Admissions offers by American graduate schools to international applicants increased by 3 percent from 2009 to 2010, reversing a 1 percent decline the previous year, according to a report being released today by the Council of Graduate Schools. Offers to Americans, meanwhile, fell by 1 percent in the last year, although that figure may not be final.
The figures are from the latest surveys conducted by the council, which closely tracks trends in the fluid and increasingly competitive world of attracting top graduate students.
As is increasingly common in reports on international enrollments in recent years, China is the driving factor behind the numbers. Offers of graduate admission to applicants from China are up 16 percent, the fifth consecutive year of double-digit gains. Generally, Chinese students are most likely to apply to and be offered admission to institutions that already have large graduate enrollments from outside the United States, so the largest gains will be seen at universities with large international enrollments. Those in the top 10 admitted 30 percent more Chinese graduate students this year.

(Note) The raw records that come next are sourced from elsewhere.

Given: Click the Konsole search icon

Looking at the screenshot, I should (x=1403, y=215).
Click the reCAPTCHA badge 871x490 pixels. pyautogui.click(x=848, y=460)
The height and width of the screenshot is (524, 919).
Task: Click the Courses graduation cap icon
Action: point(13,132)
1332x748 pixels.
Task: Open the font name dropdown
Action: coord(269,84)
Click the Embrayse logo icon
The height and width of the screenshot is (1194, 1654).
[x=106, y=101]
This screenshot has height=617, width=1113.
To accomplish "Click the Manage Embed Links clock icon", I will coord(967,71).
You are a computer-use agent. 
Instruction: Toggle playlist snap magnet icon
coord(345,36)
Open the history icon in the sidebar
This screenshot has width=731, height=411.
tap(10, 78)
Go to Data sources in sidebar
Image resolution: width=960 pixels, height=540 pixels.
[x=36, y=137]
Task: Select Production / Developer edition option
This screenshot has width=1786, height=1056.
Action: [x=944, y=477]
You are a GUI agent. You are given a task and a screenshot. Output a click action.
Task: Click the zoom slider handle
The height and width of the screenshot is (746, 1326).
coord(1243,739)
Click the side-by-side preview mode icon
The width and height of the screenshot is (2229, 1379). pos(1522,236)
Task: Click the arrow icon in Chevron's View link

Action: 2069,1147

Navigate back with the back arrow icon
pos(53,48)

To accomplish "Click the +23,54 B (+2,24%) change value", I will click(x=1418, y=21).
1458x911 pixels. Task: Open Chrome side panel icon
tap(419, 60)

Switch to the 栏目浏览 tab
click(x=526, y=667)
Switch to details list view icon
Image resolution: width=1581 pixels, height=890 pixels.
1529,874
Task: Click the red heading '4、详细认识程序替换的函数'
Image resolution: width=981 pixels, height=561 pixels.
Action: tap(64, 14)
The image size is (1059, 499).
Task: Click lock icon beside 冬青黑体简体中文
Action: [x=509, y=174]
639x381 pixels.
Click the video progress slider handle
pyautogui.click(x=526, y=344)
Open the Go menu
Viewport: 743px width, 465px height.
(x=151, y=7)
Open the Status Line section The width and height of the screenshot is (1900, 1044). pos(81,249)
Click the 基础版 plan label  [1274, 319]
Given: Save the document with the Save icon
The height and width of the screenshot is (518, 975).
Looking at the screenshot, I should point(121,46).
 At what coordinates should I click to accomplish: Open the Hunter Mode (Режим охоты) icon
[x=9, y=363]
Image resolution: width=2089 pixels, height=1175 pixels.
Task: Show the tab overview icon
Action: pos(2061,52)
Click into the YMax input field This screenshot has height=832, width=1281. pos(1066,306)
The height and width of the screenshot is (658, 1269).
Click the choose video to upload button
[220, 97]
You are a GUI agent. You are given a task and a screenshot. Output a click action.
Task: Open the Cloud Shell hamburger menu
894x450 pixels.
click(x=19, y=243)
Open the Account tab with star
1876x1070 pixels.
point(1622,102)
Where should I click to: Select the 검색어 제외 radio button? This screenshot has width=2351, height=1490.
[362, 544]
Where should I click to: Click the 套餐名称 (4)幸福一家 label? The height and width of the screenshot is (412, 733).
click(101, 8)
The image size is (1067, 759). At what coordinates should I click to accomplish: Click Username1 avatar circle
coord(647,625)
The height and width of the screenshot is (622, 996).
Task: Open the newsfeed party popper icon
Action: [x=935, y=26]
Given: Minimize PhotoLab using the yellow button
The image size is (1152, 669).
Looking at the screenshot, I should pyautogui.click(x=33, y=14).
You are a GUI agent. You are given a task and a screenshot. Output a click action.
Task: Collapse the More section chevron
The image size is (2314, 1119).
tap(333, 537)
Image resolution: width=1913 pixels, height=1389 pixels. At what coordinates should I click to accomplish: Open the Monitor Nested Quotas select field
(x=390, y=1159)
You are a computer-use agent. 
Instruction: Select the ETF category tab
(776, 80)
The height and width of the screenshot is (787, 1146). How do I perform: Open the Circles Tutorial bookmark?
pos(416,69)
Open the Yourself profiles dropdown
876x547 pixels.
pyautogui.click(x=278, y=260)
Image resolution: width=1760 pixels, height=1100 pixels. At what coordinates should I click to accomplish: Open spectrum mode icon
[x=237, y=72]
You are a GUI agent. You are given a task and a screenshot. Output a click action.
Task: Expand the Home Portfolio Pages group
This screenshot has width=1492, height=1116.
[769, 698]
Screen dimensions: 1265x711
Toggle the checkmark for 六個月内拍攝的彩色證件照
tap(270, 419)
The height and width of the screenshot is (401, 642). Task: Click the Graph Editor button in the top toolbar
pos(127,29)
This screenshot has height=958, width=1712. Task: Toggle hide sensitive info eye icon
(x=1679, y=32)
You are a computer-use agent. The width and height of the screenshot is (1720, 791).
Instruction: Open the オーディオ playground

Nathan Bell, director of research and policy analysis for the council, noted that the growth in applications and admissions from China reflects the continued capacity shortfall in China for those seeking advanced degrees. Another factor, he said, may be the increasing numbers of Chinese students who enroll as undergraduates in American colleges and universities -- and who may be particularly strong candidates for admission to graduate programs in the U.S.
Among the top countries sending students to the United States, the picture is far from uniform. While China's numbers boom year after year, India has been relatively flat. By field of study, applications were up across the board, but the changes in admissions offers were minimal except in business and the physical sciences.
Shifts in International Applications and Admissions Offers to U.S. Graduate Programs, 2009 to 2010
|Change in Applications||Change in Admissions Offers|
|Country / region|
|--Middle East / Turkey||+20%||+10%|
|Field of study|
|--Arts and humanities||+9%||+1%|
|--Physical and earth sciences||+10%||+5%|
Bell generally found much about the data to be encouraging. While the declines in admissions offers to those from India and South Korea were disappointing, those declines were smaller than those of a year before -- when both countries saw drops of 14 percent.
Further, the large increase (9 percent) in international applications returned that figure to one of healthy growth and brings applications totals higher than those of 2003 for the first time since then.
The survey found that large institutions with large concentrations of graduate students are seeing some of the largest percentage increases this year. Patrick Osmer, graduate dean at Ohio State University, said that international applications were up 15 percent this year and admissions offers up 19 percent.
About a quarter of Ohio State's graduate students are from outside the United States, Osmer said, so attracting the best applicants is a major priority for the university. While the university has stepped up recruiting, especially in China, he noted that graduate admissions is highly decentralized, and that much depends on the efforts of individual graduate programs.
Among American students in the Council of Graduate Schools survey, there was a 9 percent increase in applications. The number of offers was flat at doctoral institutions, but down 6 percent at master's institutions.
The report cautions that while the figures are probably final for international students, that may not be the case for Americans. "[I]t is important to note that the figures for U.S. citizens and permanent residents are not as final as those for international students," the report says. "Some colleges and universities continue to admit students throughout the summer, particularly for master’s-level programs. Given the time it takes to secure a visa, international students are less likely to apply at this late stage than are domestic students, so it is possible that final figures on offers of admission will show less disparity between international students and U.S. citizens and permanent residents."